** Start of Given text **
[PATCH] set range for strlen(array) to avoid spurious -Wstringop-overflow (PR 83373 , PR 78450)

Jeff Law law@redhat.com
Thu Dec 14 16:13:00 GMT 2017


On 12/12/2017 08:47 PM, Martin Sebor wrote:
>>
>> struct fu {
>>   char x1[10];
>>   char x2[10];
>>   int avoid_trailing_array;
>> }
>>
>> Where objects stored in x1 are not null terminated.  Are we in the realm
>> of undefined behavior at that point (I hope so)?
> 
> Yes, this is undefined.  Pointer arithmetic (either direct or
> via standard library functions) is only defined for pointers
> to the same object or subobject.  So even something like
That's what I expected -- I just wanted to be sure there wasn't some
kind of escape clause that would allow one to compose an object of that
nature, then use pfu->x1 to read/write pfu->x2.
** End of Given text **
▶ _List of tasks_:
A. In the mailing list post about the strlen patch, what does Martin Sebor say pointer arithmetic is only defined for?
B. Write the next few sentences of the mailing list post about the strlen patch, picking up after its final line.
** Start of Stored records **
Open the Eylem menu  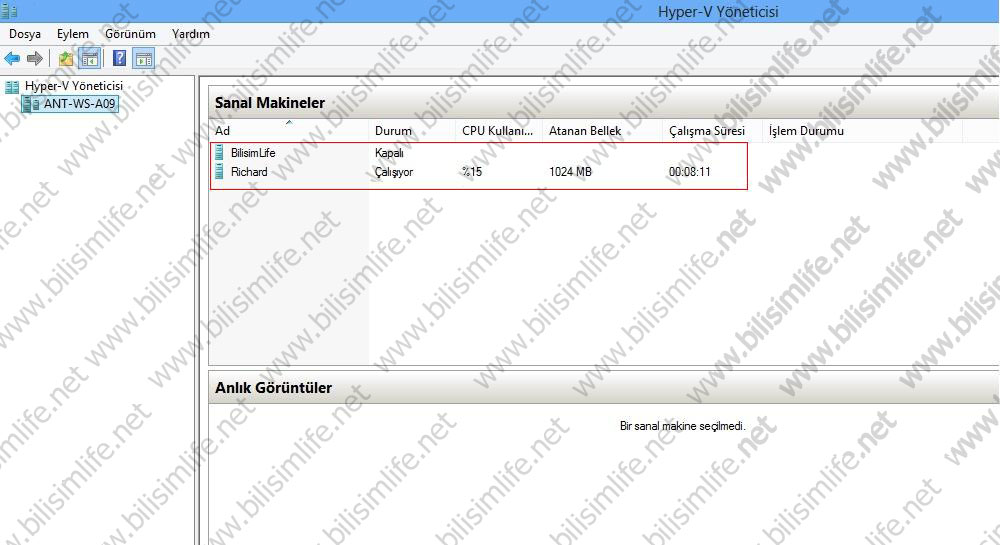pos(73,34)
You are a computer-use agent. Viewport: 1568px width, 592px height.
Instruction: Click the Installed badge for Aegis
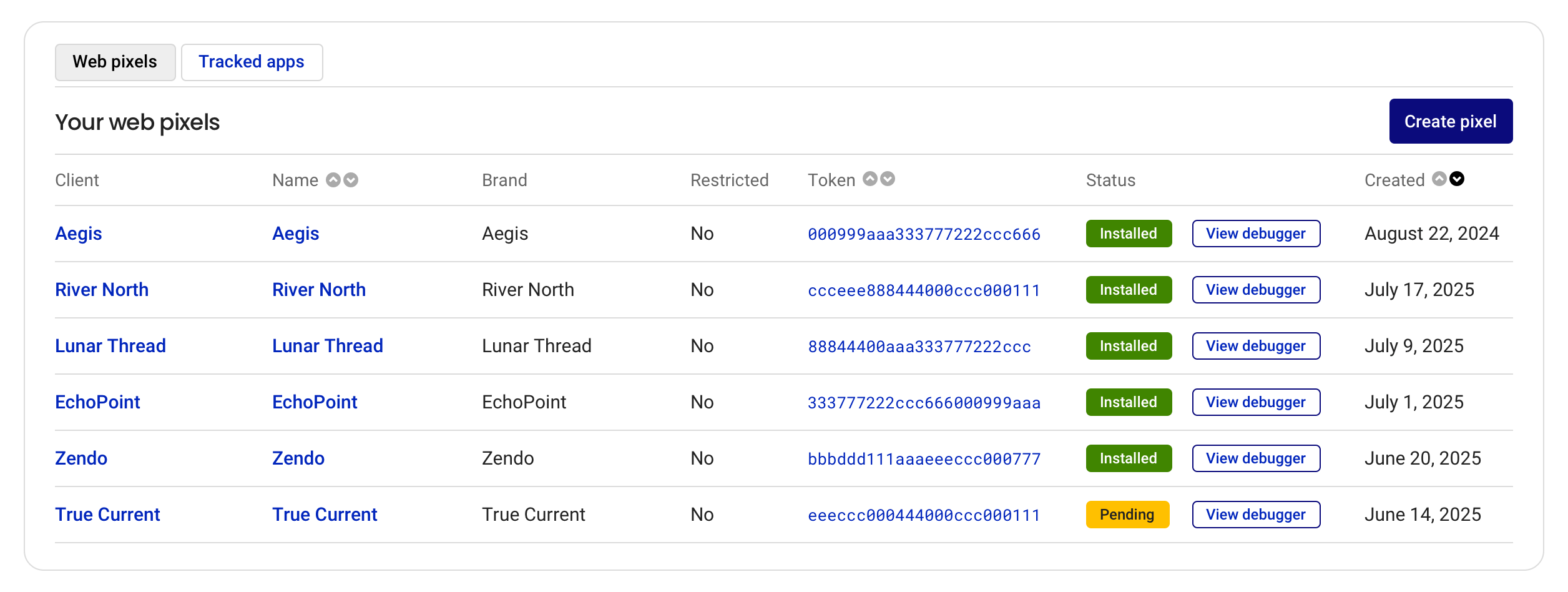pyautogui.click(x=1128, y=234)
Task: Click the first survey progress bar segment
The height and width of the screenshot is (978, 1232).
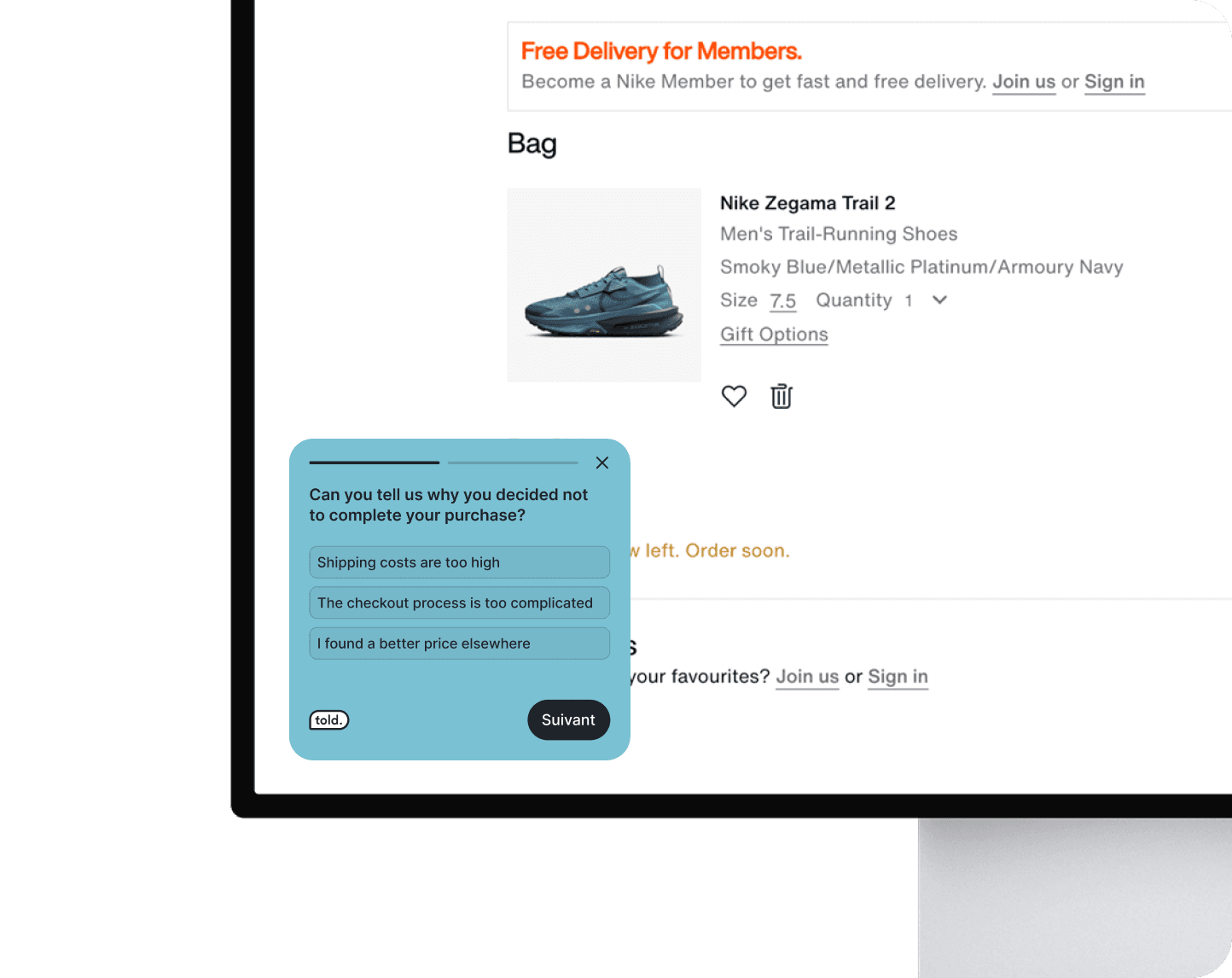Action: coord(375,463)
** End of Stored records **
▶ _Answers by task_:
A. Pointers to the same object or subobject.

B.
> 
>  memcpy (pfu->x1, pfu->x1 + 10, 10);
> 
> is undefined.  _FORTIFY_SOURCE allows it for raw memory functions
> because some low level code copies regions of the same object that
> span two or more members (I've seen an example or two in the Linux
> kernel but, IIRC, nowhere else).  With the patch, using memchr
> would be the only way to get away with it.
Presumably the right way to go about things in this situation is to use
a pointer to the outer object.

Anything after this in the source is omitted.